A caminhada

10 setembro 2016
Fotografia da minha autoria. Não utilizar sem autorização.

Hoje fiz mais uma caminhada. Precisava de gastar energia, de refletir e agradecer por tudo o que tenho e que me esqueço de dar valor. No entanto, reparei num pormenor interessante que faz parte do meu dia-a-dia, mas que me esqueço na maioria das vezes: eu faço muitas caminhadas a olhar para o chão. E, embora pareça algo completamente banal, hoje eu percebi que não é. Eu caminho a maior parte do tempo a olhar para o chão para ter a certeza de que piso um local confortável, que não me faça desequilibrar e cair. E quanto do mundo isso me faz perder? 

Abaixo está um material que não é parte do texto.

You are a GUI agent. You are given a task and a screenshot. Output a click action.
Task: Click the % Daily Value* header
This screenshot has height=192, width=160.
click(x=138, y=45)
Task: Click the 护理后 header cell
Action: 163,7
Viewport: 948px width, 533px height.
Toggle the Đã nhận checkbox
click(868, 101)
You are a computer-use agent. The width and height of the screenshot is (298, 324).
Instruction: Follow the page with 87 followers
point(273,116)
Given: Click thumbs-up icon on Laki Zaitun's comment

Com a correria dos dias, com a vida a andar a um ritmo alucinante, eu prefiro, na maioria das vezes, jogar pelo seguro olhando para o chão para não cair. Mas esqueci-me, enquanto me sentia confortável a andar assim, que isso me fez perder paisagens incríveis, pessoas que, por algum motivo, poderiam entrar na minha vida, momentos que me fariam rir. Quantas quedas valeriam esses momentos? Todas. Porque me apercebi que não se é fraco por cair, é-se fraco por deixar de viver e sentir tudo o que nos rodeia pelo medo de cair.